• _ABOUT THIS EXERCISE_: Your task is to copy all of the data exactly.

Saved data entries
Content starts

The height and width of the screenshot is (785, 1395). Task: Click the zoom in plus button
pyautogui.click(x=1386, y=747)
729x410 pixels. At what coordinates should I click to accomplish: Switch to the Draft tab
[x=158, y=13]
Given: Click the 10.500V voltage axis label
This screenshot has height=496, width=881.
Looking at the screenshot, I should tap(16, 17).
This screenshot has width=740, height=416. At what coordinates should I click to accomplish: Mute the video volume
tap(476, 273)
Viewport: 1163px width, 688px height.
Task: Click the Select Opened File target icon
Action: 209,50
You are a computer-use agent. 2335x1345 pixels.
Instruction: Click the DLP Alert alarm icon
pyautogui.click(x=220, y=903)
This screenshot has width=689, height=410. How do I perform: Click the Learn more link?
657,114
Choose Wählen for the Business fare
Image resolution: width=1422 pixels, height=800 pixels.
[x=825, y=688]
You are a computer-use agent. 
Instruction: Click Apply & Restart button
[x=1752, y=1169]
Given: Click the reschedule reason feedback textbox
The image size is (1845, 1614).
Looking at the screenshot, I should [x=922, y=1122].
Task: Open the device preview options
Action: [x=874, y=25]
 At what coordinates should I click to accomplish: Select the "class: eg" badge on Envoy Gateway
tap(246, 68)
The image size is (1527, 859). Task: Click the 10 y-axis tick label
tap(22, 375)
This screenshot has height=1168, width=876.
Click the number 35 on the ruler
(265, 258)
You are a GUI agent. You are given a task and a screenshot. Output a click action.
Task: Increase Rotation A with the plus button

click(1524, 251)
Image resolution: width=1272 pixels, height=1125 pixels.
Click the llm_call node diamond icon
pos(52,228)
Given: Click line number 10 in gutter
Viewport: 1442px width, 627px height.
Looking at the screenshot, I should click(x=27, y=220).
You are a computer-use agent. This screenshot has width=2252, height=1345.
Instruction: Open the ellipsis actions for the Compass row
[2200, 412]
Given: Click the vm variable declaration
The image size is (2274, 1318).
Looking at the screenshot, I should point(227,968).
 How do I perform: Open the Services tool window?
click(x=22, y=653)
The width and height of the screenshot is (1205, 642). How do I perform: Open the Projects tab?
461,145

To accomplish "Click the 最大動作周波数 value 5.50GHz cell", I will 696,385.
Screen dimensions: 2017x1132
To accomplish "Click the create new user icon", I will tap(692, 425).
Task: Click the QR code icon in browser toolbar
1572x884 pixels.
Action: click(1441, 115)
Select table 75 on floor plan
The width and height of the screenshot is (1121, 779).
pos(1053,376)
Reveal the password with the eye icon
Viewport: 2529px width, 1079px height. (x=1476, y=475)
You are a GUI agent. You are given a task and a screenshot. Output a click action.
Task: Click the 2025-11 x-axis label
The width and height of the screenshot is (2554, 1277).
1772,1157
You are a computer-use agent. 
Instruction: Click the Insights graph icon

Content ends

• _RESULT FOR THIS TASK_:
The height and width of the screenshot is (785, 1395). Task: Click the zoom in plus button
pyautogui.click(x=1386, y=747)
729x410 pixels. At what coordinates should I click to accomplish: Switch to the Draft tab
[x=158, y=13]
Given: Click the 10.500V voltage axis label
This screenshot has height=496, width=881.
Looking at the screenshot, I should tap(16, 17).
This screenshot has width=740, height=416. At what coordinates should I click to accomplish: Mute the video volume
tap(476, 273)
Viewport: 1163px width, 688px height.
Task: Click the Select Opened File target icon
Action: 209,50
You are a computer-use agent. 2335x1345 pixels.
Instruction: Click the DLP Alert alarm icon
pyautogui.click(x=220, y=903)
This screenshot has width=689, height=410. How do I perform: Click the Learn more link?
657,114
Choose Wählen for the Business fare
Image resolution: width=1422 pixels, height=800 pixels.
[x=825, y=688]
You are a computer-use agent. 
Instruction: Click Apply & Restart button
[x=1752, y=1169]
Given: Click the reschedule reason feedback textbox
The image size is (1845, 1614).
Looking at the screenshot, I should [x=922, y=1122].
Task: Open the device preview options
Action: [x=874, y=25]
 At what coordinates should I click to accomplish: Select the "class: eg" badge on Envoy Gateway
tap(246, 68)
The image size is (1527, 859). Task: Click the 10 y-axis tick label
tap(22, 375)
This screenshot has height=1168, width=876.
Click the number 35 on the ruler
(265, 258)
You are a GUI agent. You are given a task and a screenshot. Output a click action.
Task: Increase Rotation A with the plus button

click(1524, 251)
Image resolution: width=1272 pixels, height=1125 pixels.
Click the llm_call node diamond icon
pos(52,228)
Given: Click line number 10 in gutter
Viewport: 1442px width, 627px height.
Looking at the screenshot, I should click(x=27, y=220).
You are a computer-use agent. This screenshot has width=2252, height=1345.
Instruction: Open the ellipsis actions for the Compass row
[2200, 412]
Given: Click the vm variable declaration
The image size is (2274, 1318).
Looking at the screenshot, I should point(227,968).
 How do I perform: Open the Services tool window?
click(x=22, y=653)
The width and height of the screenshot is (1205, 642). How do I perform: Open the Projects tab?
461,145

To accomplish "Click the 最大動作周波数 value 5.50GHz cell", I will 696,385.
Screen dimensions: 2017x1132
To accomplish "Click the create new user icon", I will tap(692, 425).
Task: Click the QR code icon in browser toolbar
1572x884 pixels.
Action: click(1441, 115)
Select table 75 on floor plan
The width and height of the screenshot is (1121, 779).
pos(1053,376)
Reveal the password with the eye icon
Viewport: 2529px width, 1079px height. (x=1476, y=475)
You are a GUI agent. You are given a task and a screenshot. Output a click action.
Task: Click the 2025-11 x-axis label
The width and height of the screenshot is (2554, 1277).
1772,1157
You are a computer-use agent. 
Instruction: Click the Insights graph icon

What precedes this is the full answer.